In Consiglio regionale è stato approvato il disegno di legge proposto dall’Assessore Antonella Parigi che riscrive la legge regionale n. 75/1996 sull’accoglienza turistica in Piemonte.
Il testo ridefinisce e uniforma le ATL in società consortili, mantenendone invariate le finalità, e predisponendone uno statuto tipo. La razionalizzazione e il contenimento dei costi si concretizza anche a livello centrale mediante la fusione delle due Società Sviluppo Piemonte Turismo s.r.l. (SPT) e Istituto per il marketing dei prodotti agroalimentari del Piemonte s.c.p.a. (IMA Piemonte) che dà origine all’Agenzia regionale per lo sviluppo e la promozione del turismo e dei prodotti agroalimentari di qualità, denominata “Destination Management Organization Turismo Piemonte” (DMO Turismo Piemonte), aperta alla partecipazione delle camere di commercio, dei consorzi di operatori turistici e di altri soggetti pubblici e privati interessati alla promozione e allo sviluppo del turismo in Piemonte. Finalità della nuova Società sono lo sviluppo e la promozione del turismo in Piemonte oltre al coordinamento delle ATL e degli altri soggetti che operano nel settore.
A seguito della votazione è stato approvato all’unanimità un atto di indirizzo collegato, proposto dal consigliere regionale Paolo Allemano. “L’obiettivo del testo – afferma Allemano – è di ottimizzare la modalità di rilevazione delle presenze nelle strutture ricettive. Sarà infatti indispensabile per la neo costituita DMO avere dati reali per analizzare i flussi turistici in Piemonte e pianificare le attività della Regione”.
“Attualmente – spiega Allemano – gli albergatori sono costretti da una doppia adempienza, nei confronti dell’ISTAT e della Questura, spesso a discapito dei dati di cui si avvale la Regione.
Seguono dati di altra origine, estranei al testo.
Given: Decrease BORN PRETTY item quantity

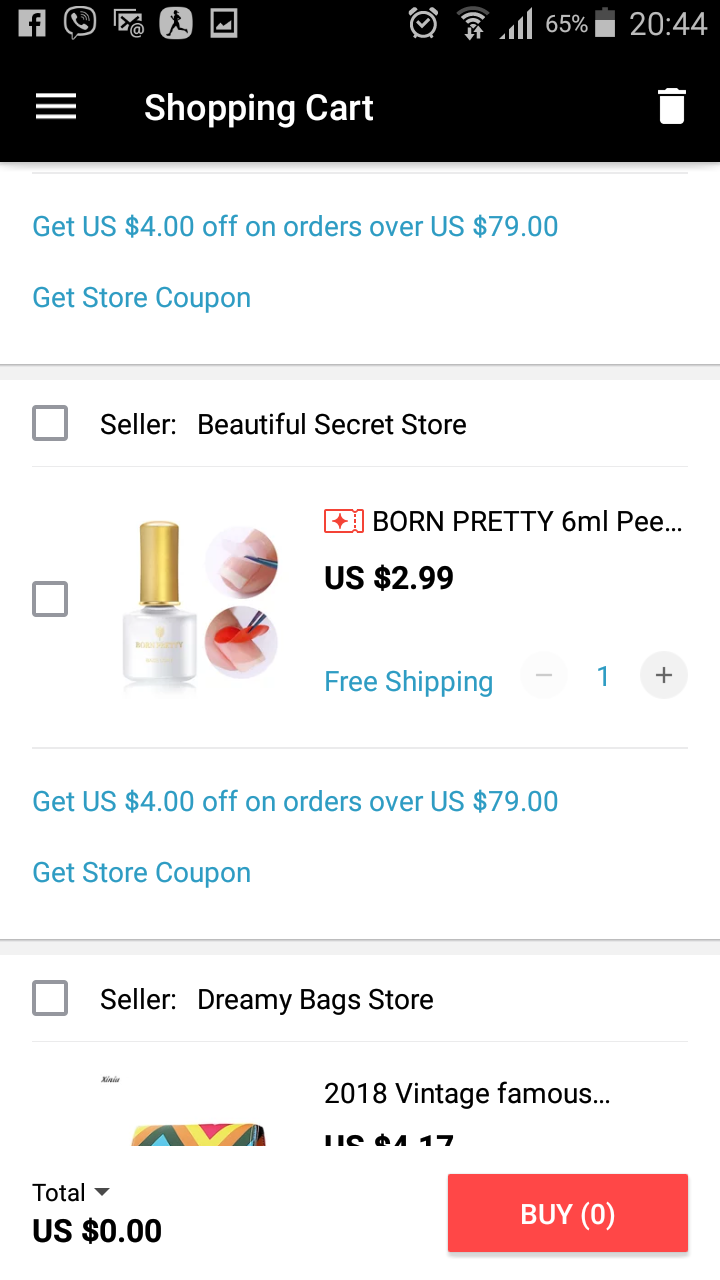Looking at the screenshot, I should pyautogui.click(x=544, y=676).
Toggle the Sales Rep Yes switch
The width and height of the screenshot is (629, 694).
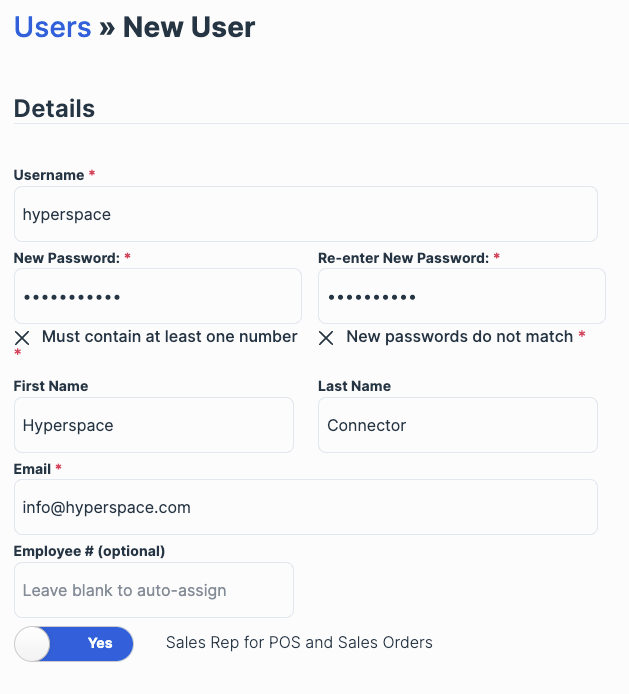(74, 644)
E’ auspicabile riuscire ad ottenere un’unica modalità di rilevazione delle presenze, magari con un solo foglio di rilevazione come avviene in Emilia Romagna”.
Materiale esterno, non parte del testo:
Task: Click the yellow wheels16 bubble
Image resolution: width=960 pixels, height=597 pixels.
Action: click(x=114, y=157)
L’ordine del giorno chiede inoltre al Governo e al Parlamento di attuare le modifiche normative atte a realizzare il necessario adeguamento delle disposizioni del TULPS (Testo Unico delle leggi di Pubblica Sicurezza) prevedendo una migliore integrazione su base nazionale tra le esigenze statistiche e di pubblica sicurezza connesse alla rilevazione delle presenze turistiche.